[Interface element records]
## Begin
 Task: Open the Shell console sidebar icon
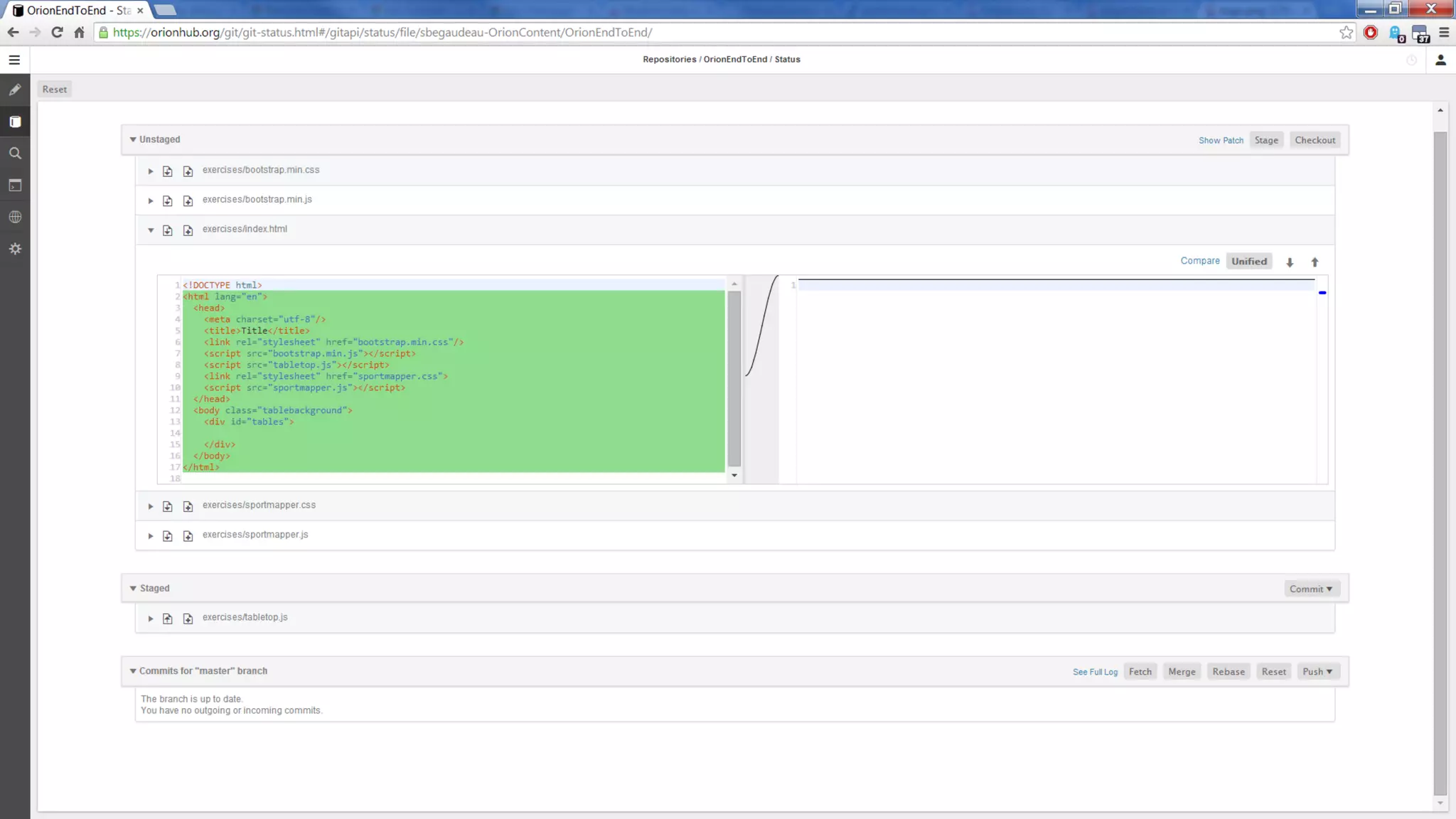[15, 186]
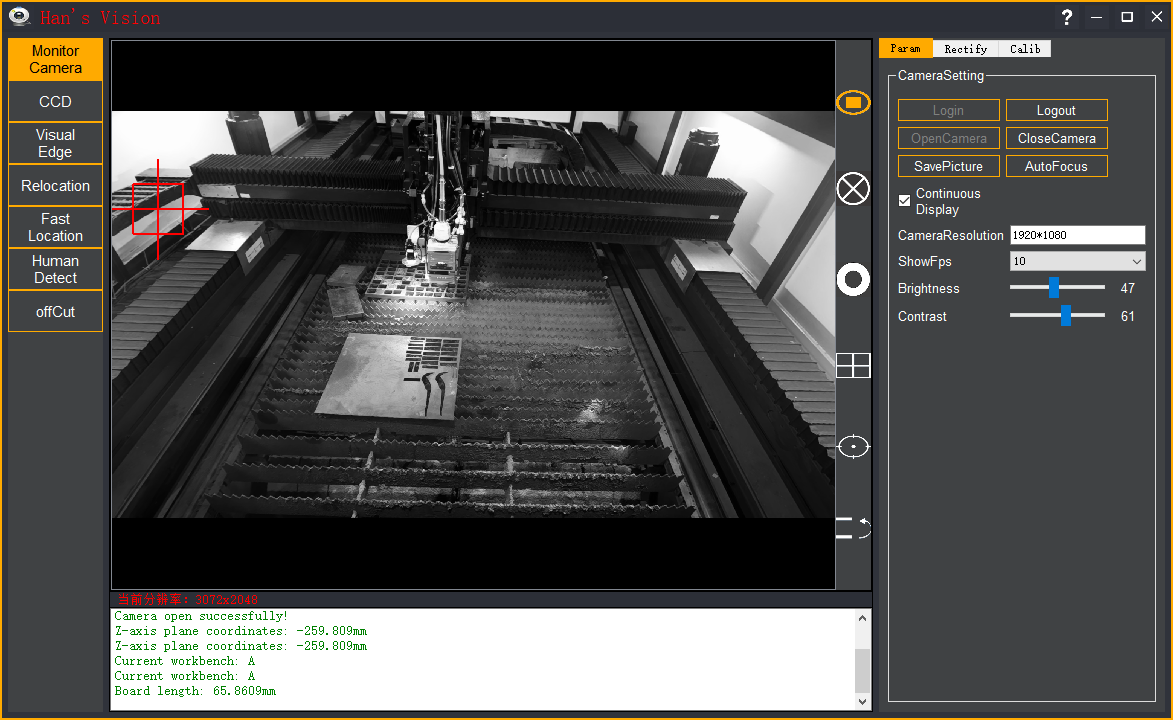Select the four-pane grid icon
Image resolution: width=1173 pixels, height=720 pixels.
[853, 366]
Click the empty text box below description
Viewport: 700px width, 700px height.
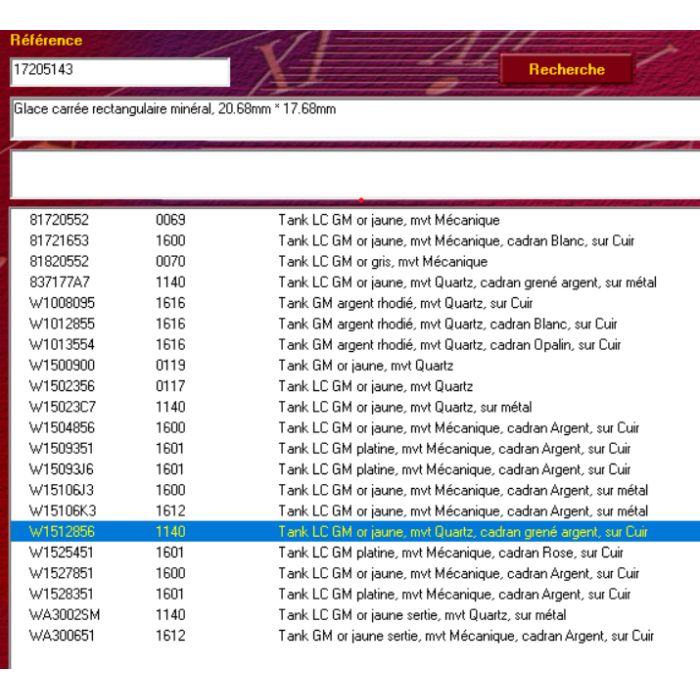click(x=350, y=174)
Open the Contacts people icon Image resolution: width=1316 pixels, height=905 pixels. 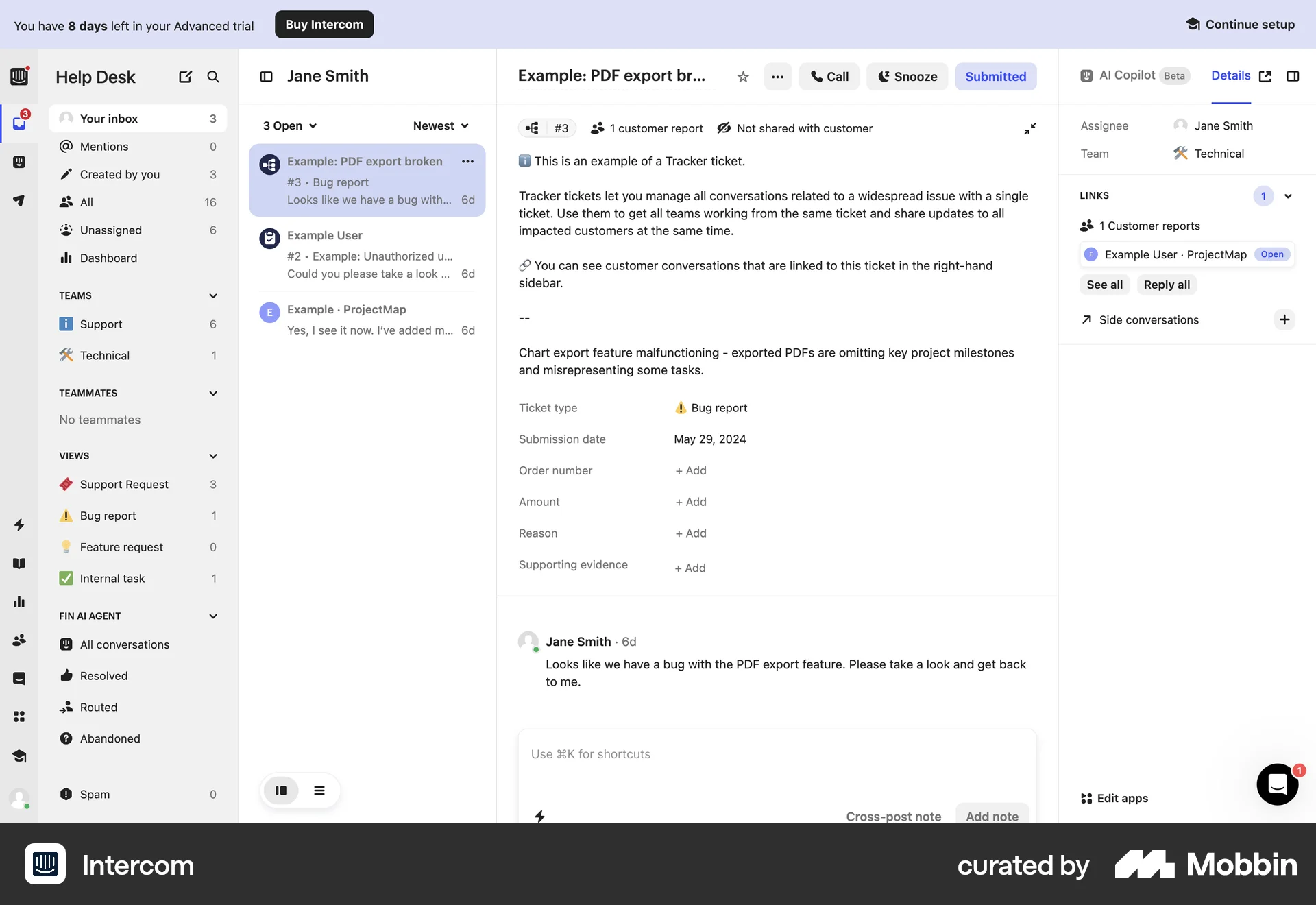[x=20, y=640]
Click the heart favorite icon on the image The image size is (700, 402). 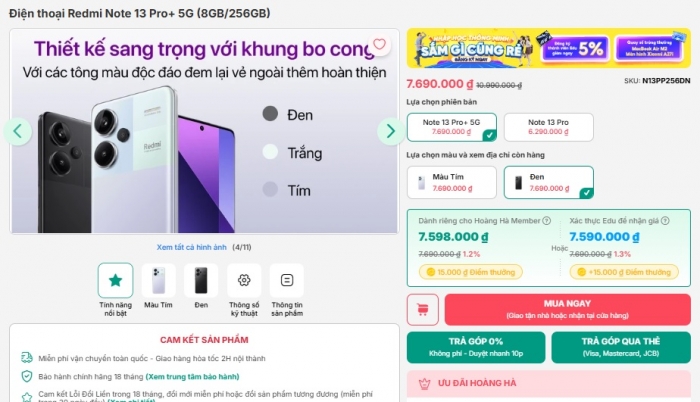pos(379,44)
## End
TASK OBJECTIVE:
Lay out the items from their start through the line containing "click(x=350, y=174)", both ends included, as a Markdown table with the columns Row and Line. Skip blank lines and leave the pictures out.

ANSWER TO THE PROBLEM:
| Row | Line |
|---|---|
| 1 |  Task: Open the Shell console sidebar icon |
| 2 | [15, 186] |
| 3 | Select the four-pane grid icon |
| 4 | Image resolution: width=1173 pixels, height=720 pixels. |
| 5 | [853, 366] |
| 6 | Click the empty text box below description |
| 7 | Viewport: 700px width, 700px height. |
| 8 | click(x=350, y=174) |